It was late and cold, and by that point, I really just wanted to be home on this particular Friday night in October. Instead, I was standing in the field adjacent to the high school football stadium, waiting for my daughter and her fellow band members to finish loading their instruments and uniforms into the band truck. As I saw the final carts rolled onto the vehicle, I expected the band director, an energetic, disciplined young man, enjoying the first few months of his newly minted college degree, to dismiss the group for the evening. Instead, he gathered the kids around him, and then surprisingly dispatched them into the area around the parking lot with the instructions, “Let’s leave this place better than we found it.” The teenagers happily (really, they actually seemed happy) fanned out into the field and returned with their arms full of empty pizza boxes, tattered candy wrappers and half full bottles of Gatorade. They were carrying trash that they didn’t create – garbage that had been carelessly left behind by others who had enjoyed the night’s activities.
Let’s leave this place better than we found it. I realized that those nine words communicated many of the ideals that I hope to instill in my daughter: respect, service and commitment to something larger than self. Imagine if each of us began every day with that goal in mind. At work, at school, in our communities, our homes, within our groups and families, if we each made the promise, in any way large or small, to leave this place better than we found it.
It’s easy to begin to generate a list of professionals who focus on improving people and situations – folks in the medical field, educators, architects, highway crews, just to name a few. Their “improvements” are often large, measurable and easy to see. But sometimes, the opportunities we have to improve something are more like a nudge than a big transformation.
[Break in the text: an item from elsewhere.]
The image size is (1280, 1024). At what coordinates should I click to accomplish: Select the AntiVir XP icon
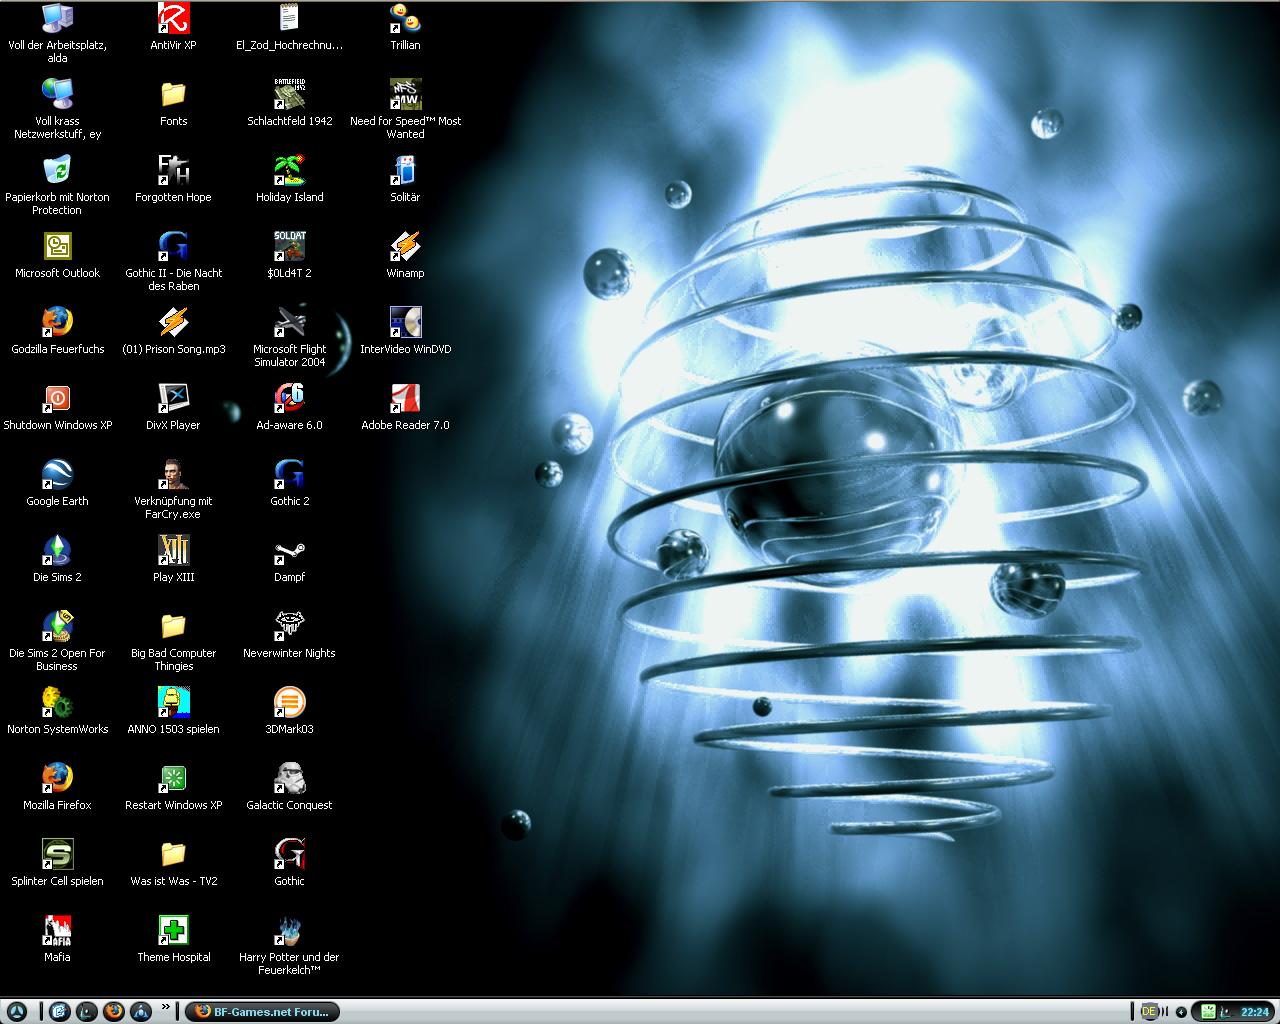(x=173, y=19)
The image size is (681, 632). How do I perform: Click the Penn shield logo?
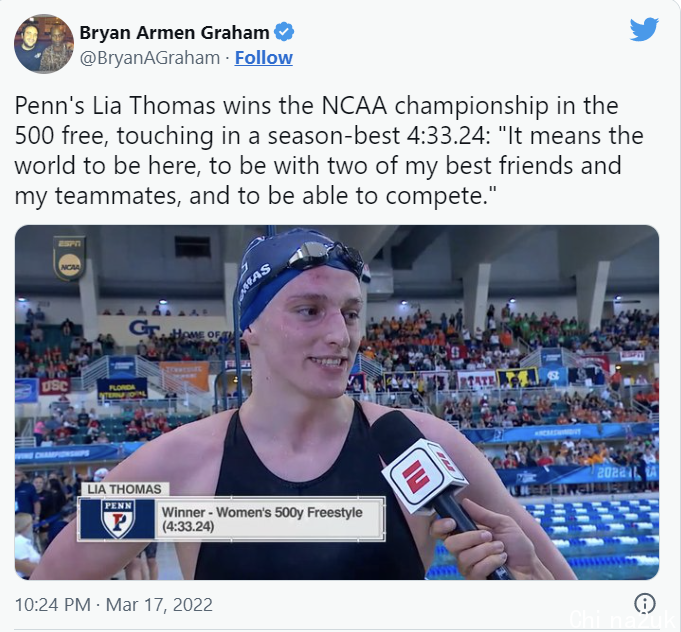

A remarkable teenager, Anne Frank, born generations before my daughter and her band friends, wrote in her diary, “How wonderful it is that nobody need wait a single moment before starting to improve the world.” How wonderful indeed.
If you’re looking for a little inspiration and a lot of solid, research-based information to help improve your world, be sure to check out the educational programs and resources offered by OSU Extension’s Community Development professionals at comdev.osu.edu/programs/leadership-development/seek-excellence. We are eager to work with your community, group or business to help you discover ways that you can leave your world better than you found it.
(Submitted by Becky Nesbitt, Assistant Professor and Extension Educator, Ohio Valley EERA)
As I have worked with youth for the last 5 decades this has been one of my strongly held principles. Such a tribute to the band director. We can all teach citizenship to youth no matter what discipline we specialize in.
My grandfather was once observed adding coins to the parking meter just as he was about to pull OUT. When asked about this, he replied, “When I arrived, there were already 5 minutes on the meter; now there are 30. I always think you should leave a place better than you found it.”
To this day I often add time to a meter upon dedparture, but in many many more instances, I make an improvement such as the band did in the parking lot, every time looking heavenward and intoning, “Thanks for the example, Grandpa.”